ACTIVITY 1 ▸ Please list every sediment quantity given in cubic yards in the Klamath dam letter.
ACTIVITY 2 ▸ Write the next part of the Klamath dam letter, picking up after its final sentence.

======== PASSAGE TO READ ========

January 10, 1921 - June 17, 2005

 

 

 

        

Dam study had dubious basis

May 25, 2008

Klamath Falls Herald and News Letter to the Editor  

There is an estimated 20 million cubic yards of sediment stored behind the Klamath River dams.

Siskiyou County had a consultant do a preliminary analysis of the studies that had been done. The 2006 Klamath River Dam and Sediment Study was not comprehensive, nor did it detail negative impacts.

In fact, it listed a large group of additional studies that would need to be done. The American Rivers study did not use the accepted engineering model (HEC-RAS) for sediment transport or available detailed topographic reservoir profiles.

The model used accounted for sand-sized sediment, when the majority is silt-sized.     The study is questionable. The studies done by the California State Coastal Conservancy relied on the defective American Rivers study. They failed to take into account that no study had been done on how the flows will carry the sediment.

Dam removal could raise the bed height of the river. (In the recent decommissioning of Marmot dam with 955,000 cubic yards of stored sediment and erosion of 131,000 cubic yards of sediment, the downstream channel rose 13 feet.)

======== PROVIDED MATERIAL ========

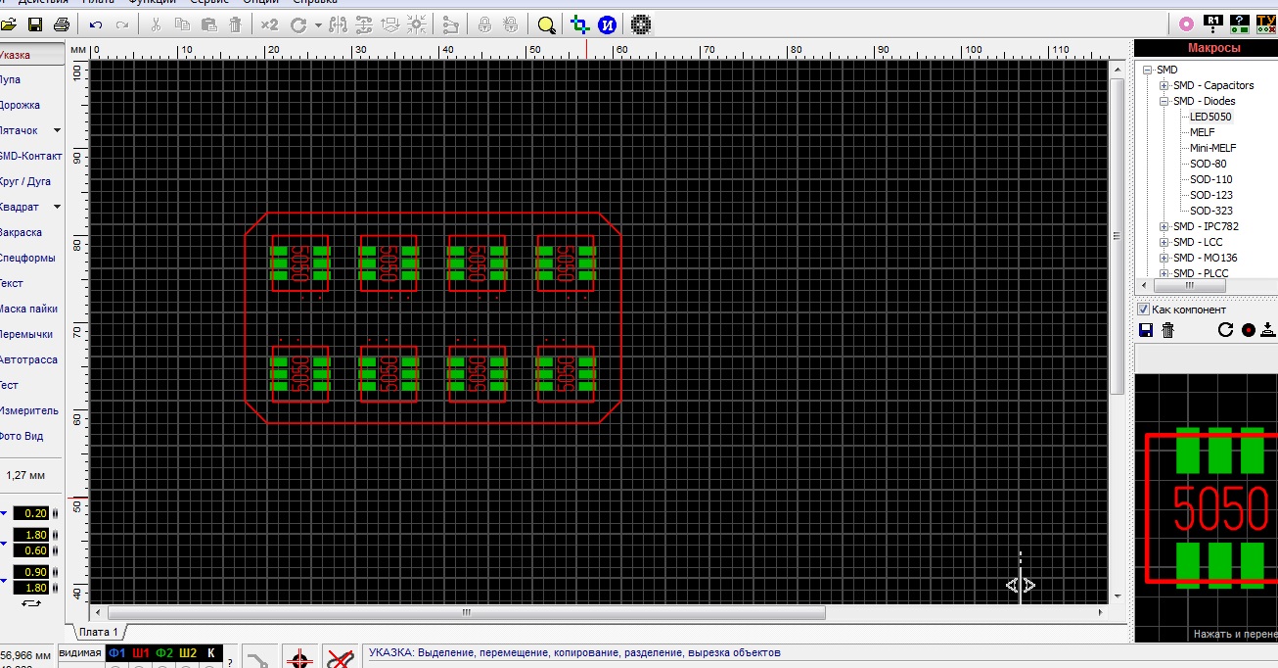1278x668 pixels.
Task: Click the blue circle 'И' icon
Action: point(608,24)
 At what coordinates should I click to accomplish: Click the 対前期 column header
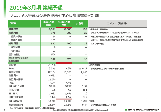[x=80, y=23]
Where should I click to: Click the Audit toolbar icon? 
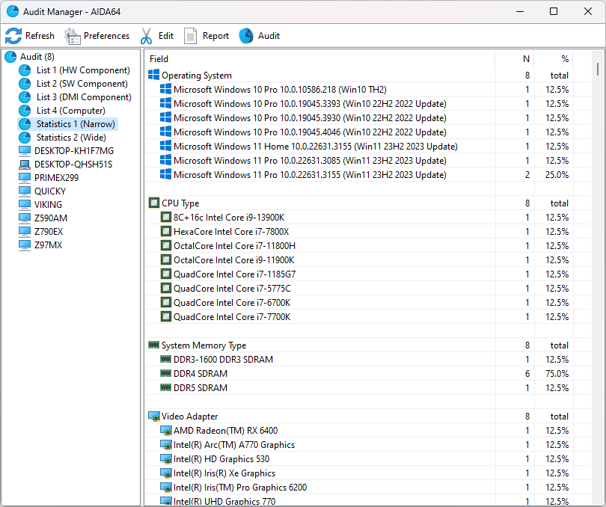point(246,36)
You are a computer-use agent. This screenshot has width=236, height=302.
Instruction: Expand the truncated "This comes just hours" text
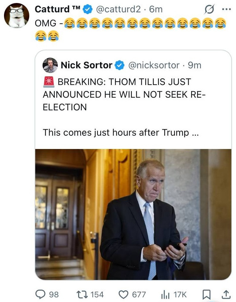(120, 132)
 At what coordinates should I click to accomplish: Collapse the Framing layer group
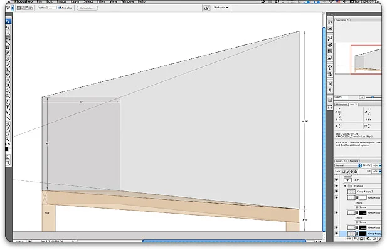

========

ANSWER SECTION 1 ▸
- 20 million cubic yards
- 955,000 cubic yards
- 131,000 cubic yards

ANSWER SECTION 2 ▸
This could inundate adjacent land where there are homes and infrastructure. The fine sediment could also be trapped in gravel spawning beds, requiring a 100-year flood event to return them to a suitable state for salmon.  

A review of sediment bore samples showed some presence of ethylbenzene and creosote compounds. Three bore samples taken in each of the reservoirs indicated that the  sediment contains dioxin. Two samples were above human health standards. (You can read about that toxin and its carcinogenic health impacts at
www.ejnet.org/dioxin.

It is likely that the levels of dioxin could kill the “benthic community” or bottom ecology of the river and that a large quantity of floating organic toxic waste particles would pollute the mouth of the estuary.  

Marcia Armstrong

Fort Jones,
Calif.

    Editor’s note: The writer is the
Siskiyou County fifth district supervisor and represents communities downriver from the dams.